▸ **Check your understanding**
**a)** Answer these questions using the GLOOM text.
(i) What kind of source should .joblib files be loaded from?
(ii) Which tools are listed for loading the raw tumor and normal expression data?
(iii) What must be ensured when harmonizing gene IDs?
**b)** Reproduce the GLOOM text word for word, from "You would need" up to and including "same gene names.".

▸ **Supplied text**
4. Keep it for reproducibility

It is a frozen copy of the trained model used in the reference analysis.

Important warning

Only load .joblib files from a trusted source.

Who uses .joblib most?

  • ML developers
  • bioinformaticians doing repeated scoring
  • people deploying or reusing the best model

Best position of GLOOM

GLOOM is strongest when you need:

  • one pipeline instead of many disconnected tools,
  • reproducibility,
  • gene ranking + network annotation together,
  • final tables + final visuals + reports in one place.

How to do this analysis without GLOOM

You can do it manually, but it takes more work.

Manual path without GLOOM

Step A: load raw tumor and normal expression data

Tools:

  • Python (pandas)
  • or R

Step B: clean the data

You would need to:

  • remove duplicates
  • replace invalid values
  • log-transform
  • filter low-expression genes
  • filter low-variance genes

Step C: harmonize gene IDs

You must make sure tumor and normal use the same gene names.

[Stored data entries]
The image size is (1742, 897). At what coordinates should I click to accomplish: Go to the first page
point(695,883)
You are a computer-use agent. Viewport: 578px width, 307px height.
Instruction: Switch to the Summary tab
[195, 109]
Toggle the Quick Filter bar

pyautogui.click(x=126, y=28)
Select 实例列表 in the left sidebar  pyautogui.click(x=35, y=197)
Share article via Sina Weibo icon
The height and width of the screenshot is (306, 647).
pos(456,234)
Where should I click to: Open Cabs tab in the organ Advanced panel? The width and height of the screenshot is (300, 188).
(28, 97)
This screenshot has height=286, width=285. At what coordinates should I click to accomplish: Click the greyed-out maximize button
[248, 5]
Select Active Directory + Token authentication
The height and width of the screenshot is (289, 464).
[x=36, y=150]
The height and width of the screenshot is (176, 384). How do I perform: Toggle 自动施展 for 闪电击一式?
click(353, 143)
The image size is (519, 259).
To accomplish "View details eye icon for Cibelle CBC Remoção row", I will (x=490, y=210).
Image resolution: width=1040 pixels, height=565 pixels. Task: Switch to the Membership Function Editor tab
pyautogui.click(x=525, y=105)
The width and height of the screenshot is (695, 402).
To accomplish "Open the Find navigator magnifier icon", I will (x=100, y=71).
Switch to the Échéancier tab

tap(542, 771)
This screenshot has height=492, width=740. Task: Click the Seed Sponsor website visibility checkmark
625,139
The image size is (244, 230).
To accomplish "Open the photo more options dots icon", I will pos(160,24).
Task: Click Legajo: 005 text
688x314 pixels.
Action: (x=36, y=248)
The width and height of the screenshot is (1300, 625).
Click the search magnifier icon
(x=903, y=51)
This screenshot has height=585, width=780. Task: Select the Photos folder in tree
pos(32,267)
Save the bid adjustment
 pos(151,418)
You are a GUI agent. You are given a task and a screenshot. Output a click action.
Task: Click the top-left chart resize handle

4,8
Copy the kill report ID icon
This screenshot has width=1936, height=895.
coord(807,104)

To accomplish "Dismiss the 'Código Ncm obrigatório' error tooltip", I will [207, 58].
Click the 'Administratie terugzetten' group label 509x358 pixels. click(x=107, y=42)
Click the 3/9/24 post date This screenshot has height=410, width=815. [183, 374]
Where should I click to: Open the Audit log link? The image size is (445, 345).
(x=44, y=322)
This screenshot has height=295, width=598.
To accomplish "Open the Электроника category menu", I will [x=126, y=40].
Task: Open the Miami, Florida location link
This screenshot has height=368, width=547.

▸ **Expected results**
**a)**
(i) A trusted source.
(ii) Python (pandas) or R.
(iii) That tumor and normal use the same gene names.

**b)**
You would need to:

  • remove duplicates
  • replace invalid values
  • log-transform
  • filter low-expression genes
  • filter low-variance genes

Step C: harmonize gene IDs

You must make sure tumor and normal use the same gene names.